Transcript: Simpson-Bowles on the cost of “kicking the can down the road” on deficit reduction

Transcript of excerpts from the Politico Playbook Breakfast with Alan Simpson and Erskine Bowles, co-chairs of the National Commission on Fiscal Responsibility and Reform, on sequestration and deficit reduction. The event was held on Feb. 19, 2013 and moderated by Mike Allen, Politico’s White House correspondent.

Mike Allen:
The point that you make in this…is that it gets more expensive by the day because we get more into the baby booms, because of more debt we’re paying interest on, because of inflation, because of growth. This problem is getting much more expensive to fix. I think that in 2010 it was $4 trillion over 9. Now, it’s $5 trillion over 10. How fast is it going to get too expensive to fix?

Erskine Bowles:
Look, there’s nothing more powerful than compound interest. You know, lots of smart people have said that. And we’re spending $250 billion a year on interests today. We’ll be spending – if interest rates were at their normal level they were in the 1990s – $650 billion. It won’t be long before we’re spending a trillion dollars a year on interests. Think about that – that’s a trillion dollars we can’t spend in this country to educate our kids, to build our infrastructure, to do the high-value added research. And unfortunately, since we’re borrowing so much of that money principally from places like Asia, it’s a trillion that will be spent over there to educate their kids, to build their infrastructure, to do the high-value added research in those countries so the next new thing is created there so that jobs of the future are there not here.
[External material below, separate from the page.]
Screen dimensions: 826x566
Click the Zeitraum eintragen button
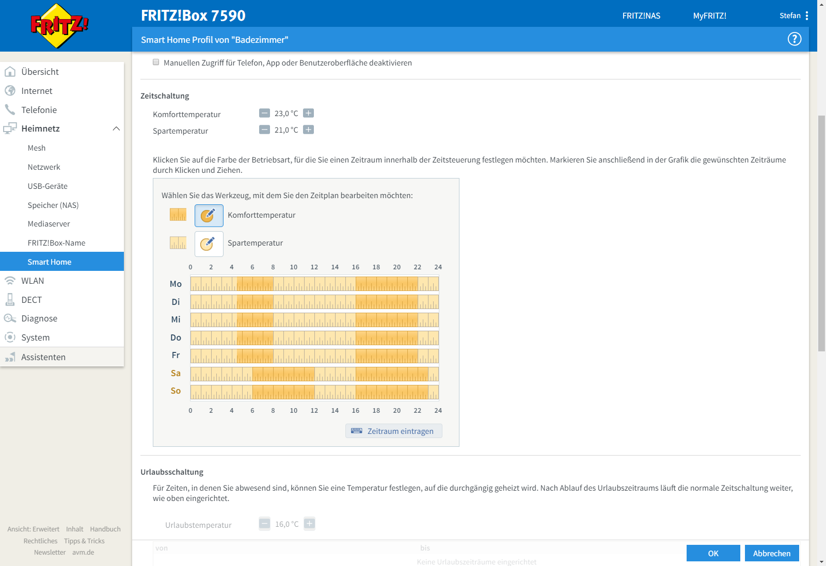tap(393, 431)
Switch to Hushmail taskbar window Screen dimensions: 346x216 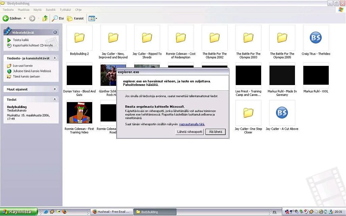(x=112, y=212)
That’s crazy. That’s what we have to stop. That’s why we need to do something now.

Mike Allen:
How close do you think we are to a grand bargain?

Erskine Bowles:
I think we could have had a grand bargain. I really think it was realistic. You know, both side really were prepared to make a move. If you look at the end of last year, you know, they were prepared to do more revenue. They agreed to do more revenue than was in the fiscal cliff deal. They agreed to do more health care cuts than certainly have been done to date but it was on both the beneficiary and on the provider side. They had agreed to do other mandatory cuts that were, you know, anything from agriculture, to federal retirees. They agreed to do cuts in defense and non-defense beyond what’s in the Budget Control Act, and they agreed to do the chained-CPI. So I thought that was a – that would have been a very, very positive step forward, and unfortunately it broke down. It wouldn’t have solved the problem because it only gotten to debt down around 73% of GDP; it didn’t keep it on a downward path; it began to go up after that. And we’ve got to quit focusing on this next 10 year and really focus on the out-years. That’s why we need structural change. That’s why we need to make Social Security sustainably solvent. That’s why we have to slow the rate of growth of health care and get serious about bending the health care cost curve.

Alan Simpson:
But watching that happen, Erskine and I felt compelled to do this. We said if these guys were this close back in December, then we’ll pick it up from there and try to move it along. That’s what this is, not Simpson-Bowles or Bowles-Simpson. It’s do something.

Mike Allen:
My last question is right on that. If not President Obama, who? There’s a short window here for a re-elected President. If the sides are just too dug in this year, it can’t be done 3 years from now, there’s a whole new window to get something done. What do you think it’ll take if it’s not President Obama?

Erskine Bowles:
Look, my experience in negotiating the balanced budget agreement in 1996 at the beginning of a President’s first term – President Clinton’s first term – was now is the opportune time, and so what we need to do as Americans is to quit complaining and push these guys to make the compromise they have to make in order to get something real done that puts our fiscal house in order.

Alan Simpson:
…The markets will do the shot, and they don’t care a whit about who’s the President or they don’t care a whit about Democrats or a whit about Republicans. They care about their money. If anybody can’t figure that out, they only got rocks for brains.

Mike Allen:
…You said the markets will do the shot. Tell us what will happen and when to the markets if this is – if the can keeps getting…

Alan Simpson:
What is the word you use – you money guys – the word for when they want their money and they’re out there? Not panic – we don’t want to use that word. There’s that tipping point. I don’t know what it is but I do know that the longer we stumble and look as unbelievably unable to function to even talk with each other, to visit with each other, to sit down as I used to with Ted Kennedy or Tip O’Neill. That’s what I did – that’s how I was successful. I was a legislator. I didn’t come here to be king or leader; I came to legislate. And until we see this open up again, and it will open up again when the markets call the shot and inflation kicks in and interest rates go up and the people of America say, “Who did this on whose watch? You were here and you didn’t do a lick and you’re outta here next time.” That will be the [incomprehensible audio] beginning of this solution.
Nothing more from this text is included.